The vehicle behavior recognition part is used for judging and recognizing the driving intention and driving behavior of the vehicle around the intelligent vehicle by methods such as a BP neural network, a Hidden Markov Model (HMM), a Support Vector Machine (SVM), a random forest decision method, a Bayesian network and the like. The methods have advantages, but the accuracy rate of the vehicle long-term behavior identification is poor. With the development of related technologies, the behavior recognition method based on deep learning has a better recognition effect. The long-short term memory network (LSTM) is a neural network based on time cycle, processes sequence data in a recursive mode and extracts time sequence characteristics, and is more suitable for behavior recognition of vehicles.

Disclosure of Invention

The invention aims to solve the problems in the prior art and provides a method for recognizing the behavior of a front vehicle based on machine vision. In order to increase the accuracy of vehicle behavior identification, the invention improves the tiny-Yolov3 algorithm in the vehicle detection step, improves the feature extraction network of the original algorithm into an inclusion-based module, expands the network width and improves the capability of extracting features, builds a feature pyramid network at the same time, fuses high-level features and low-level features by utilizing an up-sampling method, increases the scale of the improved detection network to 3, and allocates a more suitable detection scale to a smaller detection target; in order to solve the problem that the tracking effect is poor when the front vehicle is shielded, the vehicle tracking step is based on a KCF algorithm (kernel correlation filter algorithm), if shielding occurs, the Kalman filter algorithm is used for predicting the position of the shielded vehicle, and the Hungary matching algorithm is used for realizing long-term tracking of a plurality of vehicle targets in a complex environment. In order to improve the identification accuracy and give consideration to real-time performance, an LSTM (long-short time memory network) is constructed to identify the behavior of the target vehicle.

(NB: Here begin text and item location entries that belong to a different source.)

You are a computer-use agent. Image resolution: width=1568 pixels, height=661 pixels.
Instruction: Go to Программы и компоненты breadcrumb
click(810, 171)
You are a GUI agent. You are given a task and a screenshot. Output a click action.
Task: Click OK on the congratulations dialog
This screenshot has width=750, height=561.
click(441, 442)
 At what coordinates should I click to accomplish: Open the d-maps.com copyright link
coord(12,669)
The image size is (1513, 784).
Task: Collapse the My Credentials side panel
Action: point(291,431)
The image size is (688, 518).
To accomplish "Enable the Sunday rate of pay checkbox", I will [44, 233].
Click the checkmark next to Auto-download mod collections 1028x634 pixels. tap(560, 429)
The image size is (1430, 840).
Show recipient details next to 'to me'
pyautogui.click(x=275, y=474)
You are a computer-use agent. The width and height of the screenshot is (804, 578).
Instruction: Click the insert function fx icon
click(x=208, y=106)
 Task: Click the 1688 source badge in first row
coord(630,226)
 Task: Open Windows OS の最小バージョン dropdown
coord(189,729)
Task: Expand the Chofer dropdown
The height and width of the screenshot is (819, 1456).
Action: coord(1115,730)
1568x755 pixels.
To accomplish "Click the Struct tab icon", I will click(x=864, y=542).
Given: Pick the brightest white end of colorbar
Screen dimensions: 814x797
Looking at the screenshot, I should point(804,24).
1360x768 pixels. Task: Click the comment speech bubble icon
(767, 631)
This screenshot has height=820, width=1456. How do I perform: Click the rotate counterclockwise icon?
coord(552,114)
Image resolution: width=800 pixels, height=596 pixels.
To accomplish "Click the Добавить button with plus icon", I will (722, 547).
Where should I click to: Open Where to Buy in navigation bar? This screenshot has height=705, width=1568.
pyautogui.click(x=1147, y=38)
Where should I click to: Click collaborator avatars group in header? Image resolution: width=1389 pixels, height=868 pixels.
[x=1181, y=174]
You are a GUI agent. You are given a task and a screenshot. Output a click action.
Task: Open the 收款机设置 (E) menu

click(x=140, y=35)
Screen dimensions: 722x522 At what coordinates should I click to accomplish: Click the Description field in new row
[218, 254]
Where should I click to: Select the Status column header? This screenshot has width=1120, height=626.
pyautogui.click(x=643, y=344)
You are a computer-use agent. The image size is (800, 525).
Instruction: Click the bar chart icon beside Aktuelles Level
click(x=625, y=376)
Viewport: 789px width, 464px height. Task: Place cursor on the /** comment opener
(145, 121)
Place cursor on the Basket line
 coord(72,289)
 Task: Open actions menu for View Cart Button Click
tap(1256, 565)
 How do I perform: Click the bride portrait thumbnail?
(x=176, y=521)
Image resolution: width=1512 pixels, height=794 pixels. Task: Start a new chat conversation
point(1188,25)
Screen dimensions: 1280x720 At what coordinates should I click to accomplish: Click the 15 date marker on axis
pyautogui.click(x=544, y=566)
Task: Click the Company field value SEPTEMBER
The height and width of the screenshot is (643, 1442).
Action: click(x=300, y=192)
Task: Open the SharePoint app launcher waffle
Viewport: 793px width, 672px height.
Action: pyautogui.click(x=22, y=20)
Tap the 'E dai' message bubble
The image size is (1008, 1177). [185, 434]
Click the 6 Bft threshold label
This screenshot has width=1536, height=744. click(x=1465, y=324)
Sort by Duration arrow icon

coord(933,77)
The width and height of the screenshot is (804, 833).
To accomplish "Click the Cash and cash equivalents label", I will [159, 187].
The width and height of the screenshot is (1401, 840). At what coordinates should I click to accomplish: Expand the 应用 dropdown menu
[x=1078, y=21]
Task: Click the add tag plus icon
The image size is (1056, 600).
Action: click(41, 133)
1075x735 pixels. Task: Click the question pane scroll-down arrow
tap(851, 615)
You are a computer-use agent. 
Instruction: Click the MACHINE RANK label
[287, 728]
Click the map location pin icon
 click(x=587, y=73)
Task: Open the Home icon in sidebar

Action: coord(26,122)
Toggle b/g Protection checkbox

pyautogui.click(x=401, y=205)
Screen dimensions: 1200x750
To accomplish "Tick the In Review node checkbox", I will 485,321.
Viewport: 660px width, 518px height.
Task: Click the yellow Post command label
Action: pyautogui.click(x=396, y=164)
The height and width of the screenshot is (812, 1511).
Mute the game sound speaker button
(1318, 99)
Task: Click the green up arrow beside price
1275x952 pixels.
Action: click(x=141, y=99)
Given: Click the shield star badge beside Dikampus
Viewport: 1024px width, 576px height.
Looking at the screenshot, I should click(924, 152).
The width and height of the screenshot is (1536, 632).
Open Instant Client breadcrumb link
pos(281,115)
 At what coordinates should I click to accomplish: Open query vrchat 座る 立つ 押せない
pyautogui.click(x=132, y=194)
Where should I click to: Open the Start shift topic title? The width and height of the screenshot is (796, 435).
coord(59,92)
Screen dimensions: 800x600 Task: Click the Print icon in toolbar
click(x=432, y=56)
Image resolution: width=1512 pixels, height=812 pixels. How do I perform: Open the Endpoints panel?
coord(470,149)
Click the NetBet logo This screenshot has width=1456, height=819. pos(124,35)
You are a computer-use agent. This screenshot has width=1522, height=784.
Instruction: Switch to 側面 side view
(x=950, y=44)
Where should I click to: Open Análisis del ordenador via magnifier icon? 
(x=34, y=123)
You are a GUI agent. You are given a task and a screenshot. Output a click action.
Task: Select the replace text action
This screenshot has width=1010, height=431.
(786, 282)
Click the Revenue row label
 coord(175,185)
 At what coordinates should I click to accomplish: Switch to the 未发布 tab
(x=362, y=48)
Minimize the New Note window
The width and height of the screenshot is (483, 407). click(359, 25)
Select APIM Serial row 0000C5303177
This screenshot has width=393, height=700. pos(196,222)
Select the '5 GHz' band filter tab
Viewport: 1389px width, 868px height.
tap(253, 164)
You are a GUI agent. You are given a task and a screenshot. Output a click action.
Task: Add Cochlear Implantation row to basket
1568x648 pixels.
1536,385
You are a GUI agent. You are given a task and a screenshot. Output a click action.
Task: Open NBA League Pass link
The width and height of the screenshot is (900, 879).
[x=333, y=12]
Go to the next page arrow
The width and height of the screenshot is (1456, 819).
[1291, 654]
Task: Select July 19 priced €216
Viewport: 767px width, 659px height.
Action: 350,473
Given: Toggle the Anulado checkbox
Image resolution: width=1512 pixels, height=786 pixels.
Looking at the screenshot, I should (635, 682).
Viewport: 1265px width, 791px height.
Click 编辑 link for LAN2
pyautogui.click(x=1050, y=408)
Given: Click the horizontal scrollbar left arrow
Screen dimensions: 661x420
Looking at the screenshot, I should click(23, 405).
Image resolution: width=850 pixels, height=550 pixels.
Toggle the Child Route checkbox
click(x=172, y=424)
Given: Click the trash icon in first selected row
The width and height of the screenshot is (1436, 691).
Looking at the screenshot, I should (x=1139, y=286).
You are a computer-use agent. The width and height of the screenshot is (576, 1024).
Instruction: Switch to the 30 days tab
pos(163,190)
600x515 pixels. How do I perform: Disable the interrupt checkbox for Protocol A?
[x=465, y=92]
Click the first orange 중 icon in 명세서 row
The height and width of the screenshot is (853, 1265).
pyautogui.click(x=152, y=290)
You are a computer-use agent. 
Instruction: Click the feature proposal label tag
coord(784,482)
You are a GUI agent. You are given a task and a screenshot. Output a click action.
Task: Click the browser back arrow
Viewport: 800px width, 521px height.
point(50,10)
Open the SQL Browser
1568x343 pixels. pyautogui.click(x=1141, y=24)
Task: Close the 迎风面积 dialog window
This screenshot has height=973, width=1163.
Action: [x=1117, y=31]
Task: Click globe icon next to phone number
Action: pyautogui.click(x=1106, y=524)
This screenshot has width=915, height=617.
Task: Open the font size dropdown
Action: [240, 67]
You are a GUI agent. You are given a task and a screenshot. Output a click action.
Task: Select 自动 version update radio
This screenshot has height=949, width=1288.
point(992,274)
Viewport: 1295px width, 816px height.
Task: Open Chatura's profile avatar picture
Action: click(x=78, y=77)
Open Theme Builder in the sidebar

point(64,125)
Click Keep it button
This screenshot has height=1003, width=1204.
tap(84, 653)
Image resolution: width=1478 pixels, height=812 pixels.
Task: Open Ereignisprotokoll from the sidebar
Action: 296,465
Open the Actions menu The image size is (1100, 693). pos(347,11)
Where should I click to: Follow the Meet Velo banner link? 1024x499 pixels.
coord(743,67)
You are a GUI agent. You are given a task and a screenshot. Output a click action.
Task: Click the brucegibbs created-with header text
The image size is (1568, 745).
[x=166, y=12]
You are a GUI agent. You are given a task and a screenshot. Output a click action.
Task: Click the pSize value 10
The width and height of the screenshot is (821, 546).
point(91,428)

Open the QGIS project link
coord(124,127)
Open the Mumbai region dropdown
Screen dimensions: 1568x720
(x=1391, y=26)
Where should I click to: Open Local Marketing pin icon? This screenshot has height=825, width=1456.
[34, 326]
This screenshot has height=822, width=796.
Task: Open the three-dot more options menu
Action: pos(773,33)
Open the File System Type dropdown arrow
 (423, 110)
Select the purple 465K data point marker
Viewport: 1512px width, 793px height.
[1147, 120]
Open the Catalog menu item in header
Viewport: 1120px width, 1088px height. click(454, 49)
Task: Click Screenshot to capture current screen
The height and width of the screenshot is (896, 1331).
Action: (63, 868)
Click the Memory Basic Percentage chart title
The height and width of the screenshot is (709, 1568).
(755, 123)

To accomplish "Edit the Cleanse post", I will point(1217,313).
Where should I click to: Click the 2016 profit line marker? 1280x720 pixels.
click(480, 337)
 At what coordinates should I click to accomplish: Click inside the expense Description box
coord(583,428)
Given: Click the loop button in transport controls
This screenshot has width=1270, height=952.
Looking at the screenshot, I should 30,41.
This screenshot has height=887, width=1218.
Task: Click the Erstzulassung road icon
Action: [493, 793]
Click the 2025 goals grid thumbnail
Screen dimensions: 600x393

In order to achieve the purpose, the technical scheme adopted by the invention is as follows:

a front vehicle behavior recognition method based on machine vision comprises the steps of firstly adopting an improved tiny-Yolov3 algorithm to detect a front vehicle, tracking the target vehicle based on a KCF (Kernerled Correlation Filter), a Kalman Filter and a Hungary matching algorithm after the target vehicle is detected, and finally constructing an LSTM (Long Short-Term Memory network) according to the detection and tracking results of the front vehicle to recognize the behavior of the front vehicle;

the improved tiny-YOLOv3 algorithm is characterized in that a feature extraction network of the tiny-YOLOv3 algorithm is improved into an inclusion module, a feature pyramid network is constructed, and the detection scale is increased to 3.

As a preferred technical scheme:

the method for recognizing the behavior of the front vehicle based on the machine vision specifically comprises the following steps of:

(1) the method has the advantages that the characteristic extraction network of the tiny-Yolov3 algorithm is improved into an inclusion module, the network width is expanded, and the characteristic extraction capability is improved;

(2) building a characteristic pyramid network, so that the network structure is simpler, the real-time performance is better, the method is more suitable for engineering application of an embedded end, an up-sampling method is utilized to fuse high-level features and low-level features in a convolutional network (the convolutional network is a partial network structure in improved tiny-YOLOv3, as shown in fig. 3, a feature of a certain size can generate a new feature size after convolution operation of the convolutional network, meanwhile, the detection scale of the improved tiny-YOLOv3 algorithm is increased to 3, and more suitable detection scale can be allocated for a smaller detection target;

(3) the vehicle detection algorithm is divided into an off-line training part and a real-time detection part, after a proper model is obtained through off-line training, a plurality of candidate frames are distributed to divided cells in a real-time detection stage, and a target detection frame is predicted by adopting the candidate frames, so that the method comprises the following steps:

b_x＝σ(t_x)+c_x；

b_y＝σ(t_y)+c_y；

in the formula b_x、b_y、b_wAnd b_hRespectively the abscissa and ordinate of the center of the detection frame and the width and height of the detection frame; c. C_xAnd c_yRespectively shifting the cell where the center of the target to be detected is located in the transverse direction and the longitudinal direction relative to the upper left corner of the image; p is a radical of_wAnd p_hWidth and height of the candidate frame respectively; e is a natural index; sigma is a sigmoid activation function; t is t_xAnd t_yC is the predicted coordinate of the center point of the frame, namely the offset between 0 and 1 output by the sigmoid activation function_xAnd c_yAdding the positions to obtain the position of the central point of the detection frame; t is t_wAnd t_hFor the predicted width and height of the bounding box, p is compared with_wAnd p_hAnd obtaining the width and the height of the detection frame after the action.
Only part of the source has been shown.